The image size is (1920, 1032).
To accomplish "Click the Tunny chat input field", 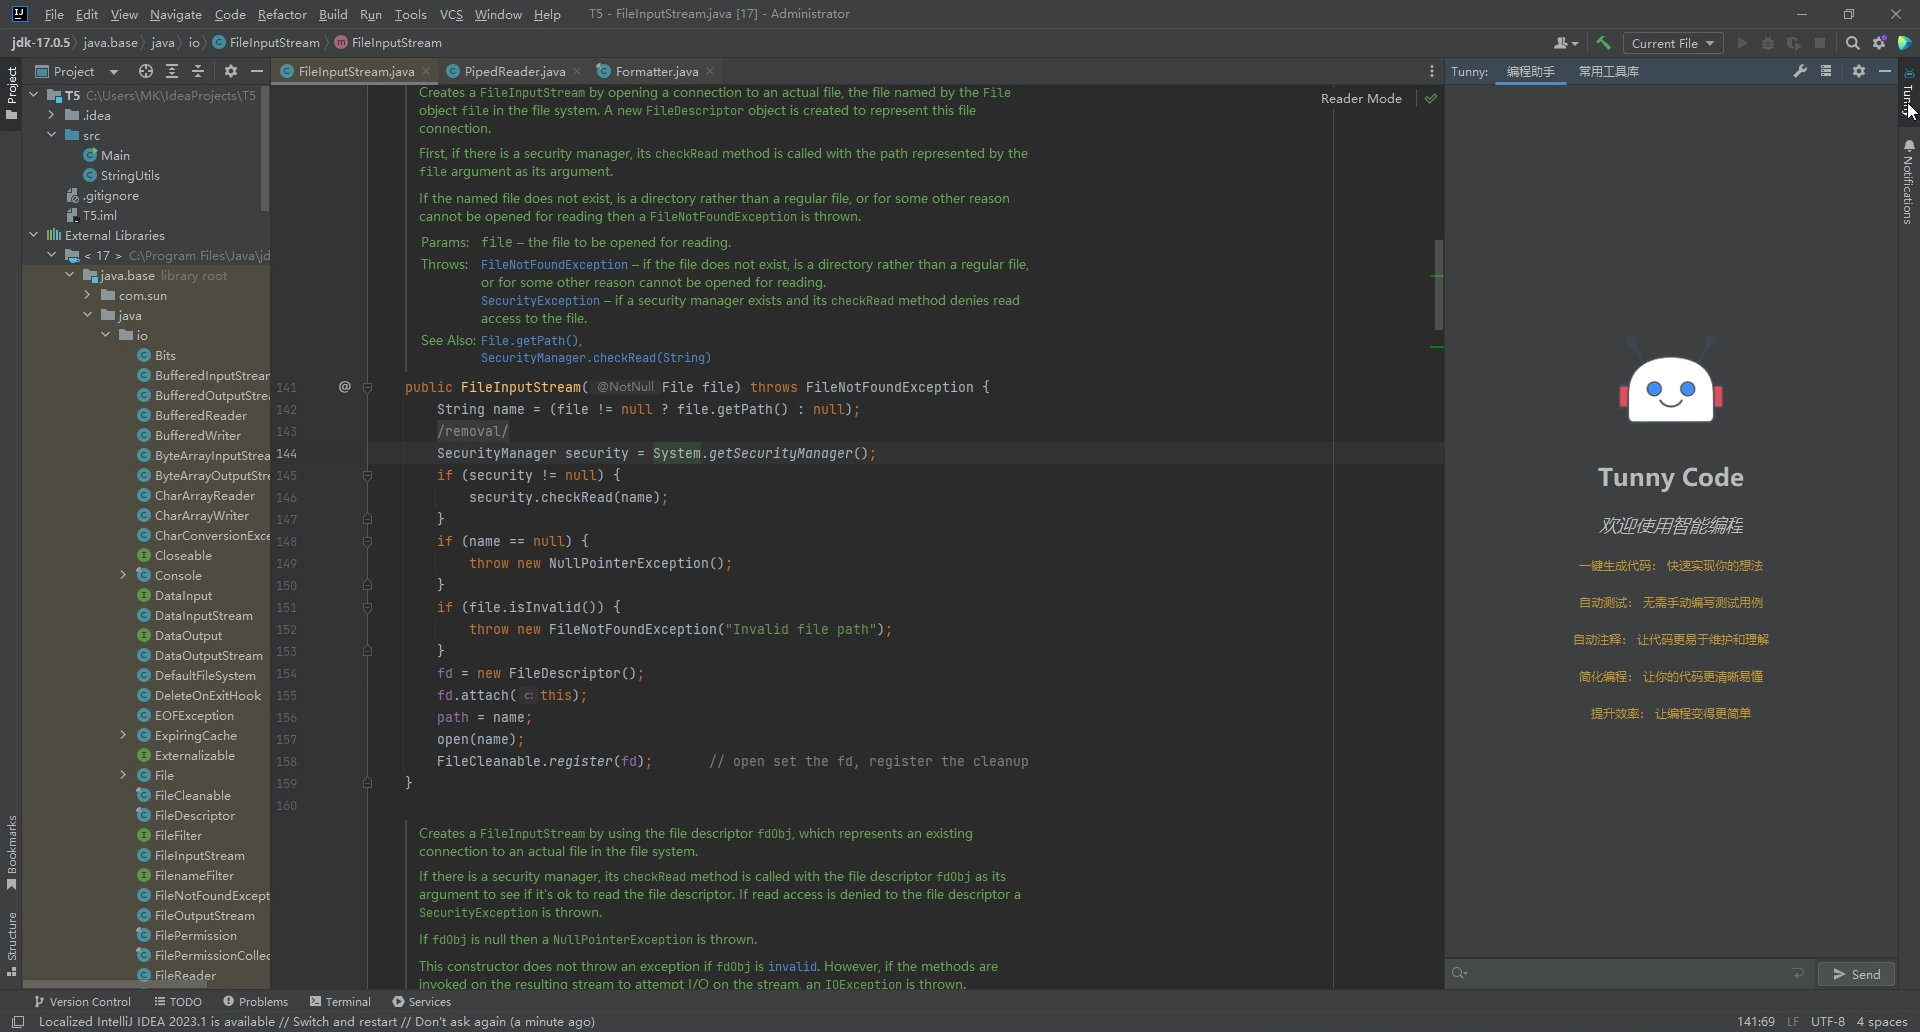I will click(1625, 974).
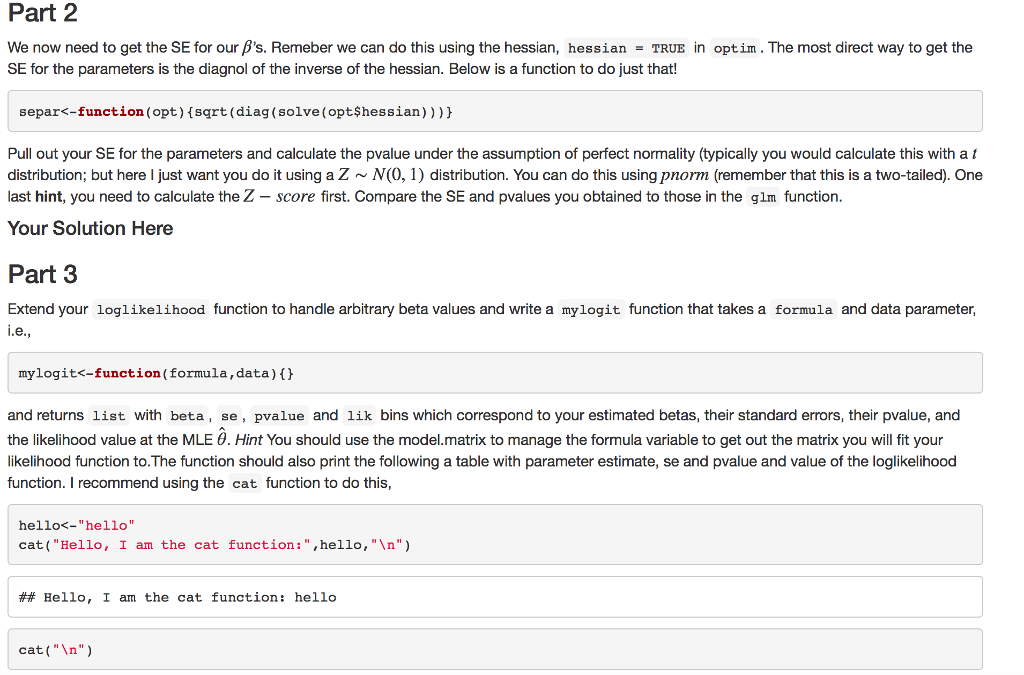Select the loglikelihood inline code span
Image resolution: width=1024 pixels, height=675 pixels.
click(x=151, y=309)
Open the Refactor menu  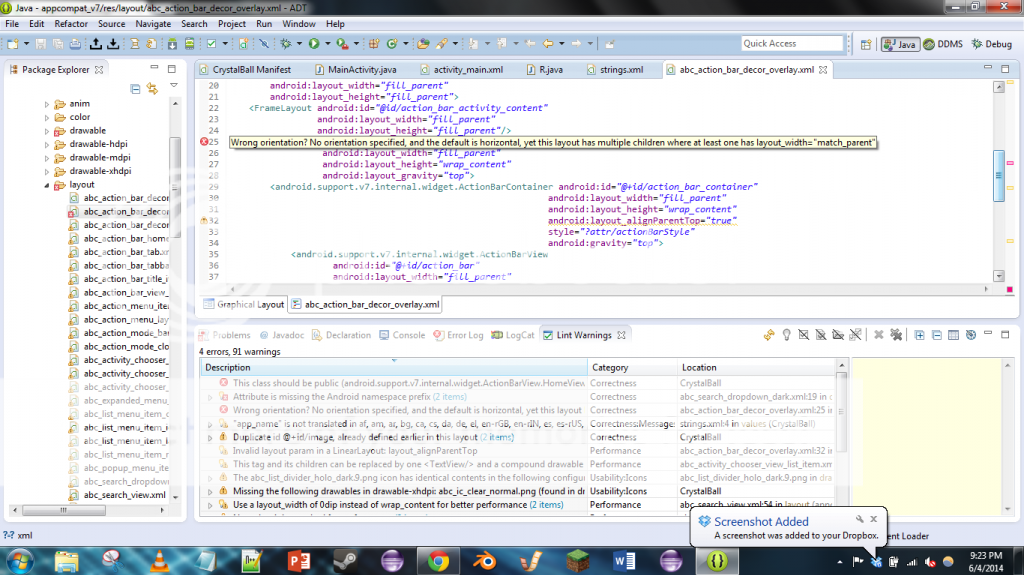pos(71,23)
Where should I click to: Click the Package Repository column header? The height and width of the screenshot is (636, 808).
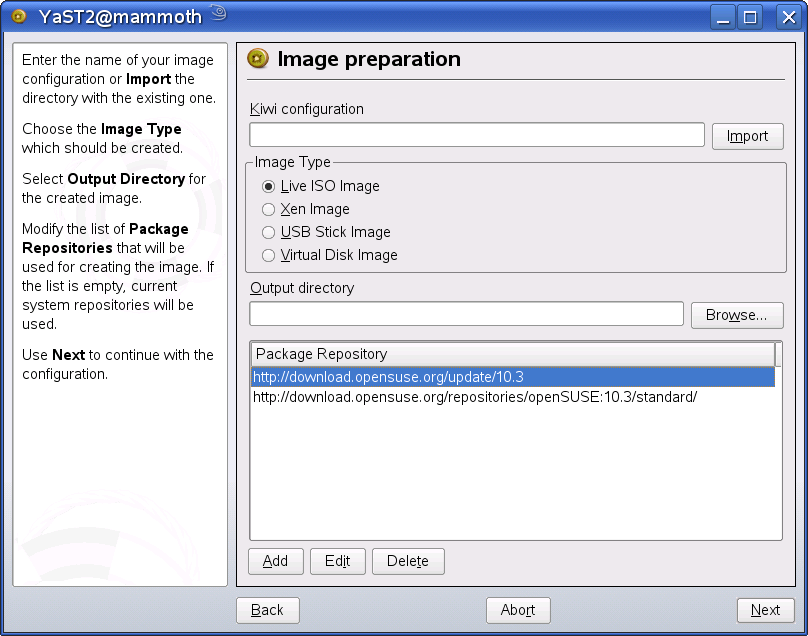[x=513, y=354]
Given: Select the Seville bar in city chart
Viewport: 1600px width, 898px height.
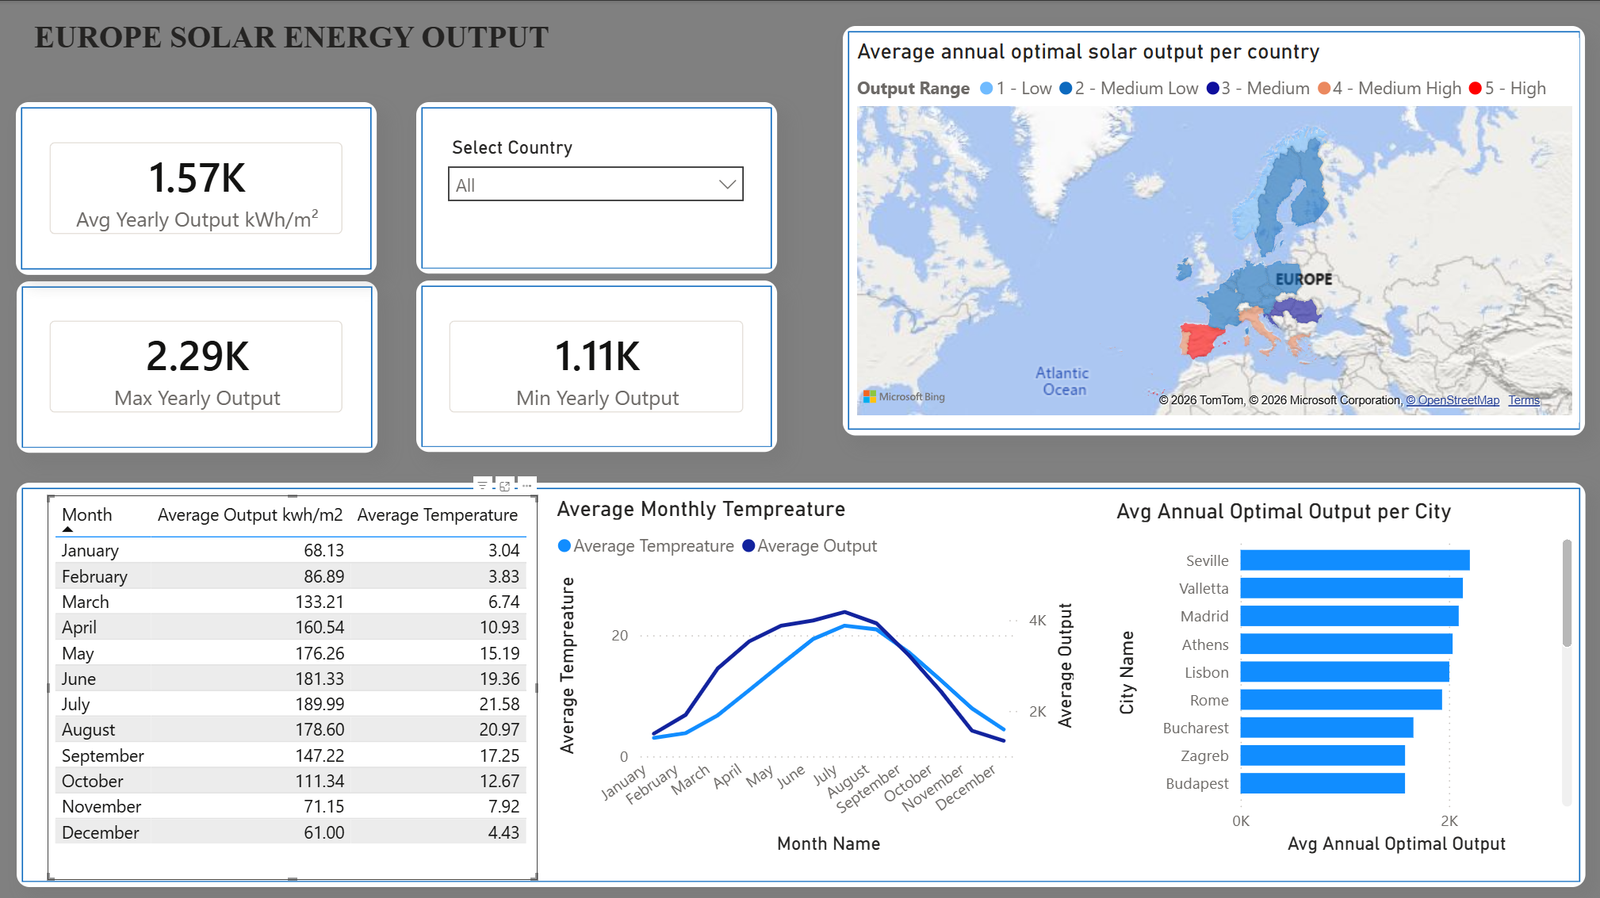Looking at the screenshot, I should (1355, 560).
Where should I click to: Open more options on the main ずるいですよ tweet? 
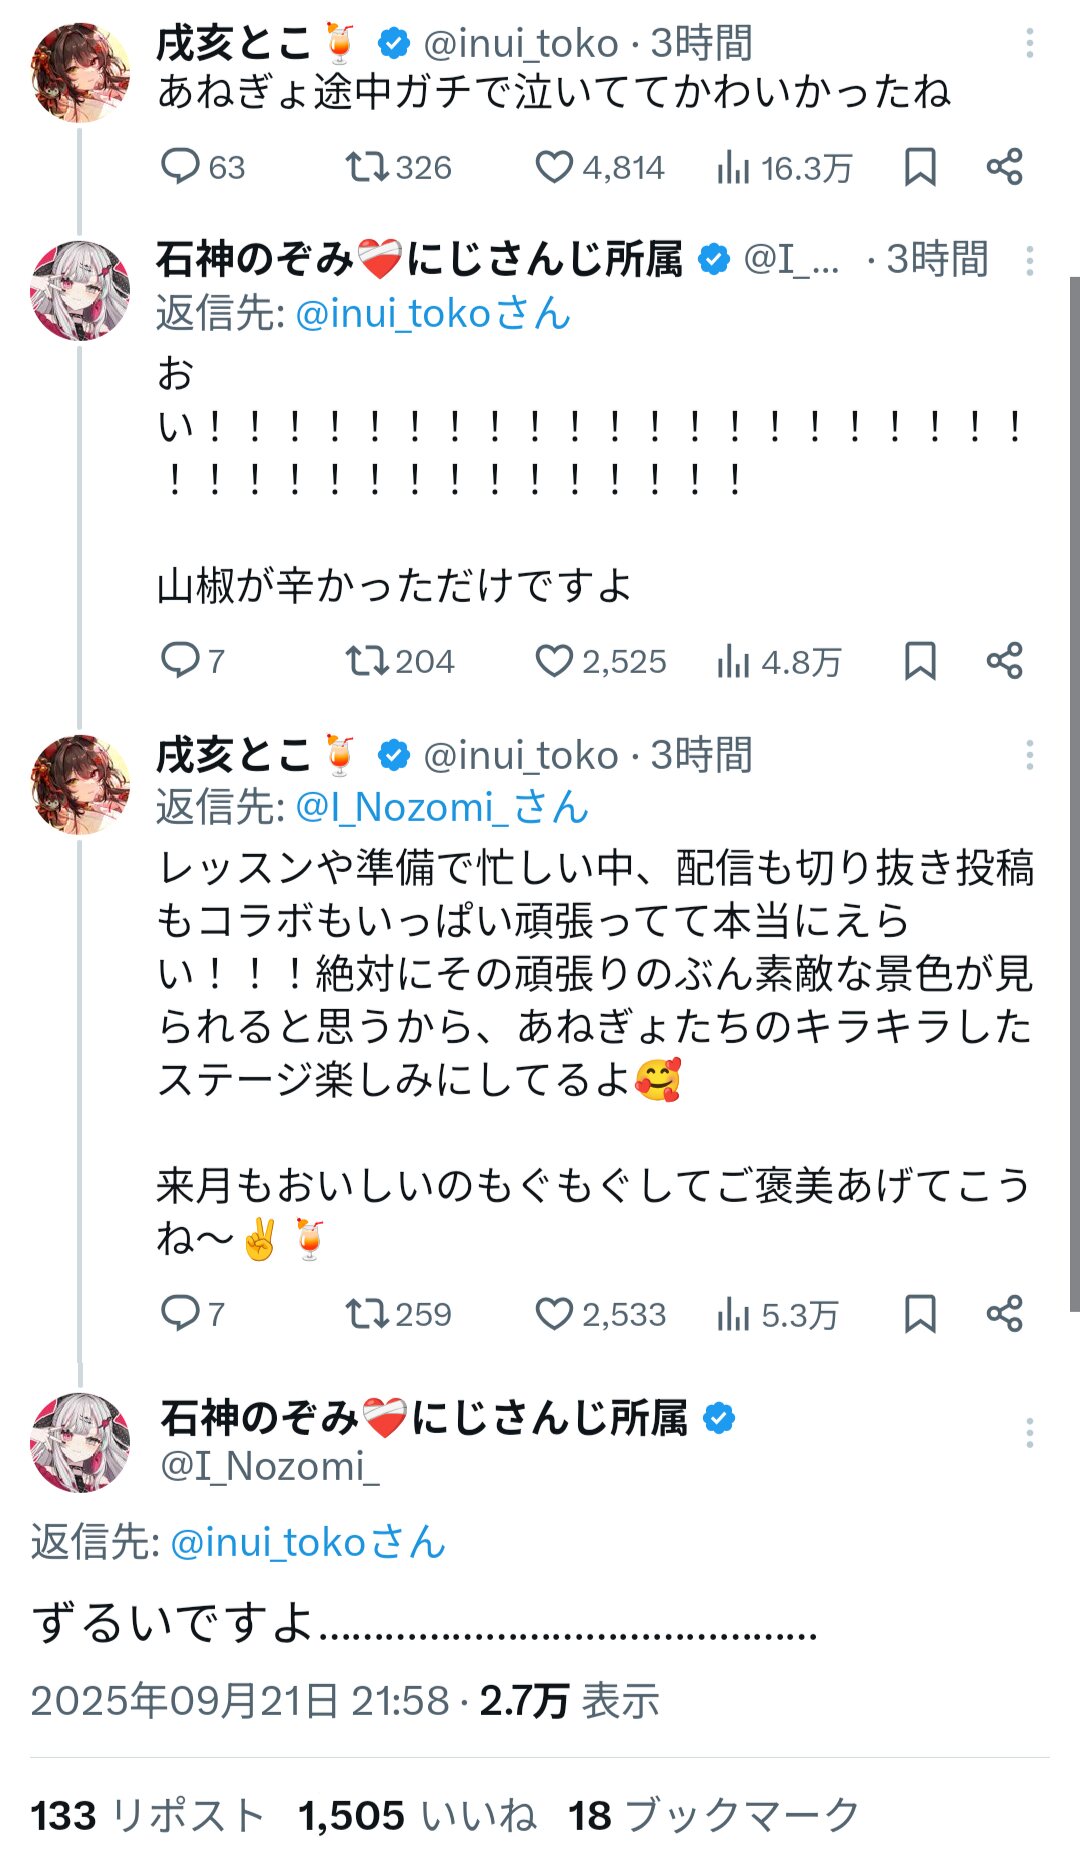click(1029, 1433)
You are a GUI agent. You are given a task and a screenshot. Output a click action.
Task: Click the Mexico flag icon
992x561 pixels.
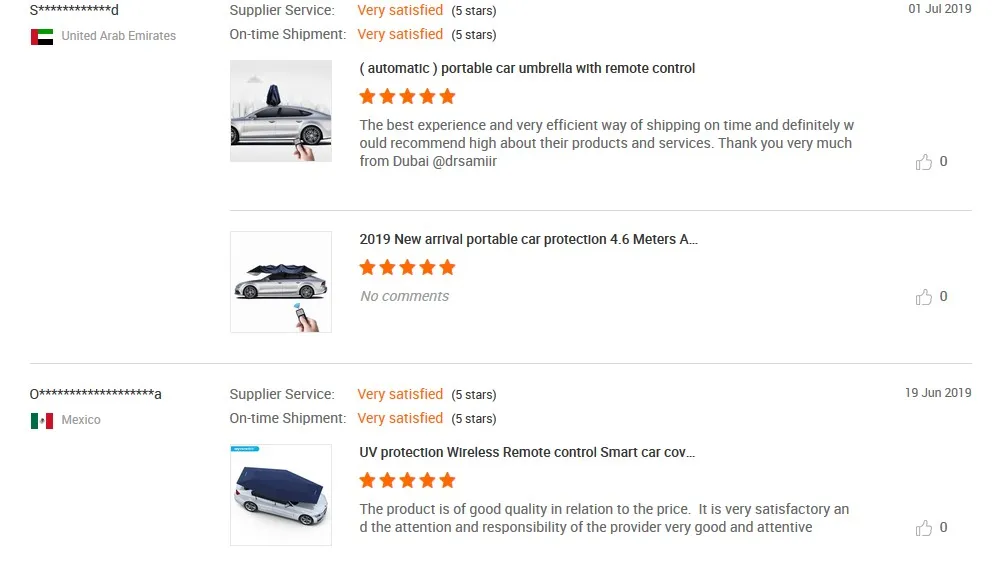42,421
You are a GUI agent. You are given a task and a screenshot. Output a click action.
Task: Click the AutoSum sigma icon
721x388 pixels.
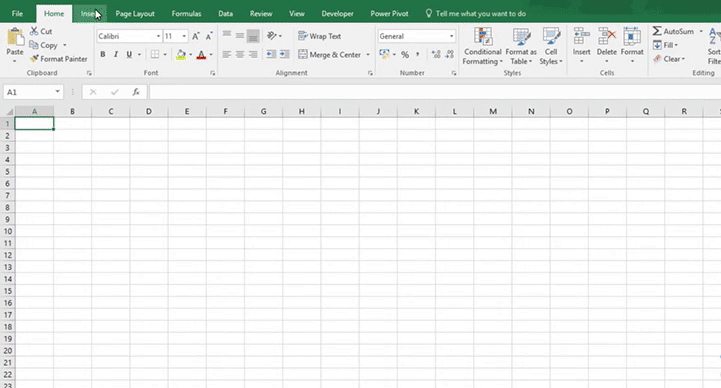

DIRECTIONS FOR THIS TASK.
In the material above, show every line where the word "icon" turns up.

YOUR SOLUTION.
Task: Click the Mexico flag icon
Task: Click the AutoSum sigma icon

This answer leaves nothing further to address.